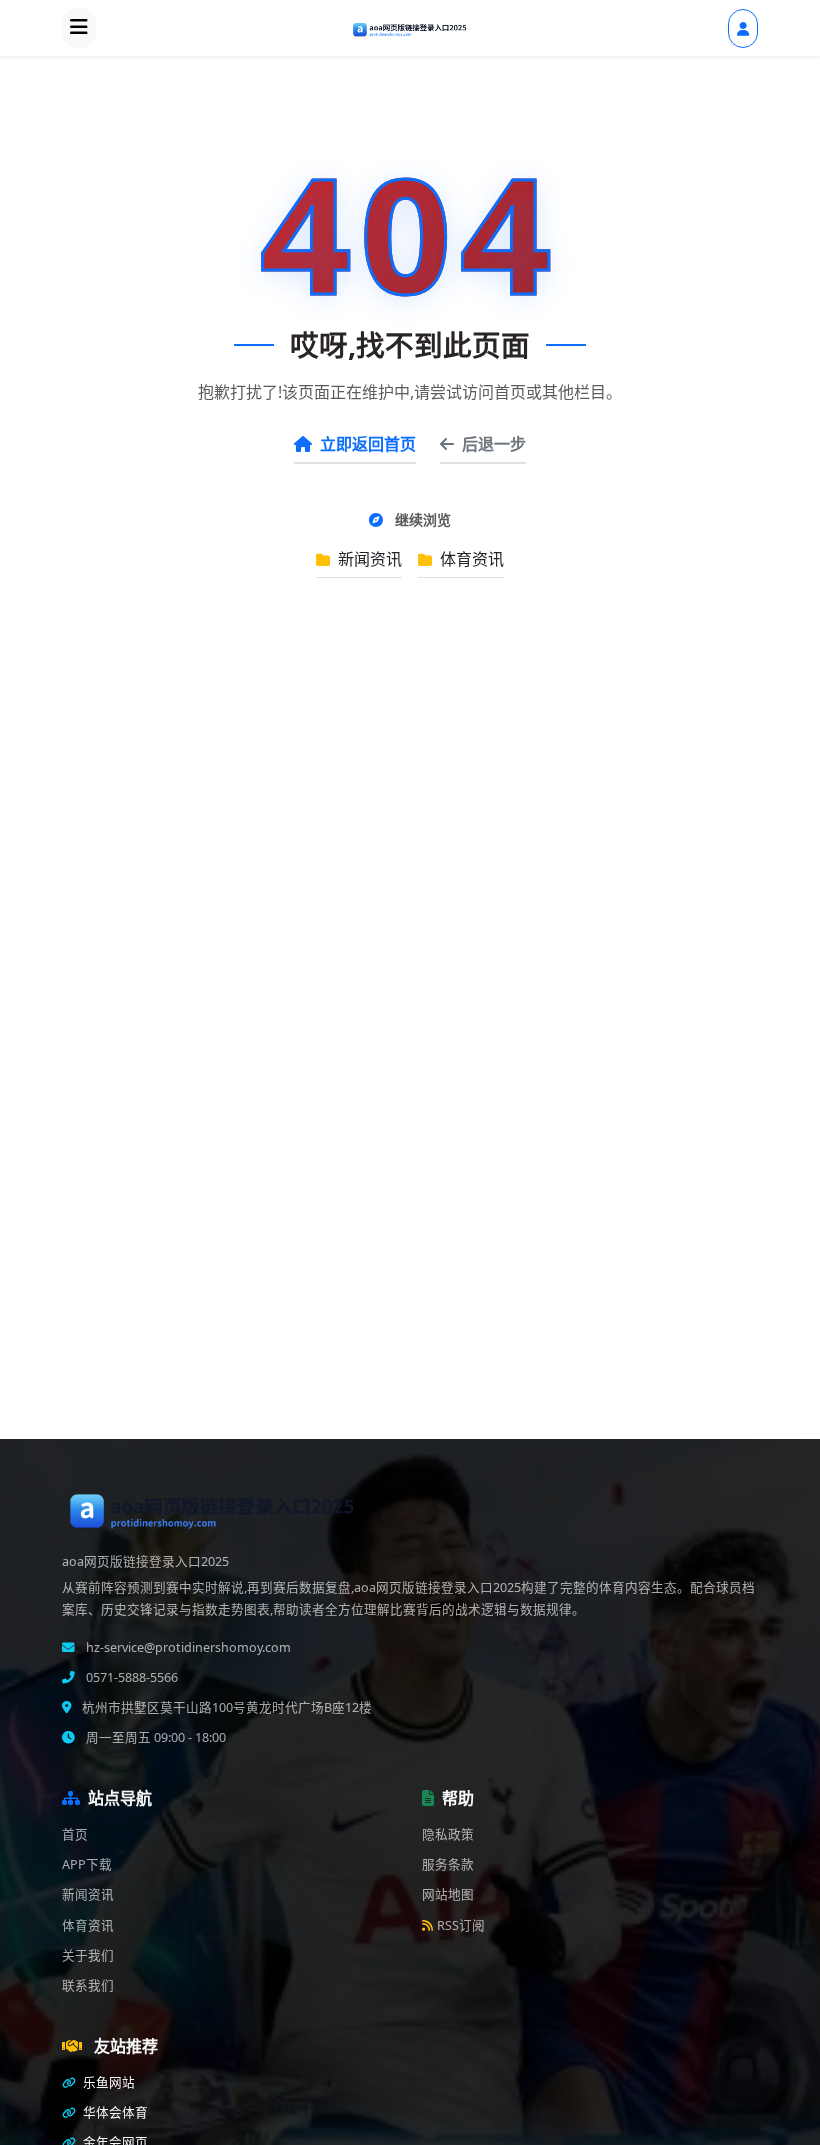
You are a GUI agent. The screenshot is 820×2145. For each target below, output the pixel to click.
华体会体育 (114, 2112)
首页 (75, 1834)
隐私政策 (448, 1834)
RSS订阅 (461, 1925)
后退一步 (494, 444)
━━━━━━━━━━━━━━━━━━━━
» **ACTIVITY**
The records above must be repeated in full and exactly, but without any of the pictures.

» **ANSWER**
You are a GUI agent. The screenshot is 820×2145. For each target below, output the pixel to click.
华体会体育 (114, 2112)
首页 (75, 1834)
隐私政策 (448, 1834)
RSS订阅 (461, 1925)
后退一步 (494, 444)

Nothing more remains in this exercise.